# PROBLEM REQUIREMENTS
Copy each line below in which the word "click" occurs.

[Collected data]
__________________________________________________
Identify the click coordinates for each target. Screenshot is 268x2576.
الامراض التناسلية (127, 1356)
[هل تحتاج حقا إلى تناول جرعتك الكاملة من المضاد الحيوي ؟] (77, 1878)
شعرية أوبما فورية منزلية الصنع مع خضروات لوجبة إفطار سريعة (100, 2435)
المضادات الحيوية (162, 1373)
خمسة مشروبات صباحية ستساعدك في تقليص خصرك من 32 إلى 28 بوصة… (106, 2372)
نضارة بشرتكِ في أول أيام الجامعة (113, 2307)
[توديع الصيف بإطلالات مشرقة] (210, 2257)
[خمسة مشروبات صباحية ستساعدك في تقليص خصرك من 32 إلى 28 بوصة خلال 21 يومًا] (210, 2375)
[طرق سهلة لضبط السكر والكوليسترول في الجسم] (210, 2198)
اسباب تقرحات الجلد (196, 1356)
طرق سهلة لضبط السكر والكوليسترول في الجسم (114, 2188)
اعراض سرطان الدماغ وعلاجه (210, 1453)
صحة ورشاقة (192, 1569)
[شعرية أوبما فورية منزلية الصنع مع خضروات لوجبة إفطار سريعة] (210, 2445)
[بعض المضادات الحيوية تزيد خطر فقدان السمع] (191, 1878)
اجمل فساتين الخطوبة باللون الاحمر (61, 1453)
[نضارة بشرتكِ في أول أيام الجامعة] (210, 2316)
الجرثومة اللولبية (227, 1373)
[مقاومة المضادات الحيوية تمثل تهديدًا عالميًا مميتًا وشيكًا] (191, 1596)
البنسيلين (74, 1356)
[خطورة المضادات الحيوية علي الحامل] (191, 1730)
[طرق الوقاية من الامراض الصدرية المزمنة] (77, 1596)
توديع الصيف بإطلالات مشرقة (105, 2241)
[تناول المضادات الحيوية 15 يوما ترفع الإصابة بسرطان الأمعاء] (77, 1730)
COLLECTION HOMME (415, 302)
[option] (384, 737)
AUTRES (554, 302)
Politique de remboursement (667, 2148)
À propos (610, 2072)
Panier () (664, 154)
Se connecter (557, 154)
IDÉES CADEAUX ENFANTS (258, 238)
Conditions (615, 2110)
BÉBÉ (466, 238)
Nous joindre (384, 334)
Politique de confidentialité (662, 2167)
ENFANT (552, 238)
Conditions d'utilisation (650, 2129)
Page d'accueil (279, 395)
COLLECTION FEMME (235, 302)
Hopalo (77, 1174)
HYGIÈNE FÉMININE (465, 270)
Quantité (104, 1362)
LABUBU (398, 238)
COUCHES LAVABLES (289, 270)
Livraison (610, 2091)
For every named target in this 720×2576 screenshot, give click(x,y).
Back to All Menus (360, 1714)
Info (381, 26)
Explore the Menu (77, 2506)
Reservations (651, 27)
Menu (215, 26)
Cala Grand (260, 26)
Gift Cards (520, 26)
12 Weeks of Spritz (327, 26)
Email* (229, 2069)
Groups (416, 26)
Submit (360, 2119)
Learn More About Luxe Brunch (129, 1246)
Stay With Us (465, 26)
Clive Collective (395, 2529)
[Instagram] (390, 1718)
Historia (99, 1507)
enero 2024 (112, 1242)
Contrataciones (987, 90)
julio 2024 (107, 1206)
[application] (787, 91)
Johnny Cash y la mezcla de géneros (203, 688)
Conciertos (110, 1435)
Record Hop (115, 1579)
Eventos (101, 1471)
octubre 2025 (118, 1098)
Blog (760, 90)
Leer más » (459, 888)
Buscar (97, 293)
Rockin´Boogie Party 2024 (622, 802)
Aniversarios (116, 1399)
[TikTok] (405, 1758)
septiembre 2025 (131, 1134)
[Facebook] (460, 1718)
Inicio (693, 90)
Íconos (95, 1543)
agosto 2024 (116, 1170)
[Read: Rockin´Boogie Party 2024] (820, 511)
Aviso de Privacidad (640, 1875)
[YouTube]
__________________________________________________
# THE COMPLETED TASK
Identify the click coordinates for each target. Screenshot is 268x2576.
For every named target in this 720×2576 screenshot, give click(x,y).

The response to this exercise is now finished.